East European innovation policy is imitating Finland, but less efficiently
The research of Professor Rainer Kattel is comparing the impact of public structures on innovation in East Europe and elsewhere.
The research of Professor Rainer Kattel, the director of Ragnar Nurkse School of Innovation and Governance, which received the national research award this year, studied how the public structures (various organisations of the public sector and their cooperation patterns) are influencing innovation in East Europe, compared e.g. to the Nordic countries or Asia. No such comparisons have been conducted elsewhere. „We have brought some new methodology to innovation research,“ says Kattel. A major conclusion of the research declares that East Europe has copied much from the West, but little account has been taken of local needs. This causes the paradox of copying – the policies are similar to Finland, but their efficiency and effect is essentially lower.

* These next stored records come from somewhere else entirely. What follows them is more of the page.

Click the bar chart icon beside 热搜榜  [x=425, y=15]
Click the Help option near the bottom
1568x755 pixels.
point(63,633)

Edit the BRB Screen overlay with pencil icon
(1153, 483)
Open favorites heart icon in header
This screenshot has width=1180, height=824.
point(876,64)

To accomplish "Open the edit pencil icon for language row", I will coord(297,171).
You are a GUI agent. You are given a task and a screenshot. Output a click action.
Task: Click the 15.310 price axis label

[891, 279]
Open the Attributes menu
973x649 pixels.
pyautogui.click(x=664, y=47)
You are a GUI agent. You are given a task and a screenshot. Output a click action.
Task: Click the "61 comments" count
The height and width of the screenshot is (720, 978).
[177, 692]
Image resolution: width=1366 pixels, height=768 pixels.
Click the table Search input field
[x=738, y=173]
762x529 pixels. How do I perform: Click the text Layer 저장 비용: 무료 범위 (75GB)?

RNS is divided into two main parts – one dealing with innovation and the other with governance and public administration. While many researchers of the world are arguing over the innovation policy itself, if it should be conducted through lowering of taxes or supporting of export, RNS concentrates more on the issues, how the policy is put into practice, how it is understood by officials and politicians, how and by whom the policy is assessed. Study of technology and society (e.g. e-government) and financial regulations are added as side lines. The objective is not to concentrate too much on a single discipline.
„Innovation does not mean that a man wakes up in the morning and does something, but it takes place in a certain environment,“ explains Kattel. Economic should be observed on a broader scale, together with the social system, education, culture. A keyword is ’economic structure’ and not only in the meaning, what the companies do, but also the institutional framework.
„Our methodology is targeted to the principle that life is very diverse and we should be able to describe this diversity e.g. on 20 pages,“ says Kattel. „It is more important to understand, what can influence entrepreneurs to adopt certain decisions, not what is a quantitative consequence of some policy, because it is very difficult to measure many things.“ He brings an example: financing of health care, which is very complicated, because one cannot define health unambiguously, unlike disease.
Thus his school is dealing rather with interpretation of the meaning of the surrounding and drafting of narrative – which does not mean that empirics or statistics would not play essential role there. Strong side of such approach is the possibility to describe better the diversity of life. Weak side is the fact that with this method it is not easy to put things into one sentence or one number – and the decision-makers may not like this.
The specific research methods are interviews, participation surveys, which in extreme cases may be conducted in ethnographic or anthropological style. For example, in case of Master’s theses it has also happened that the author goes to work somewhere and then writes his graduation thesis on its basis.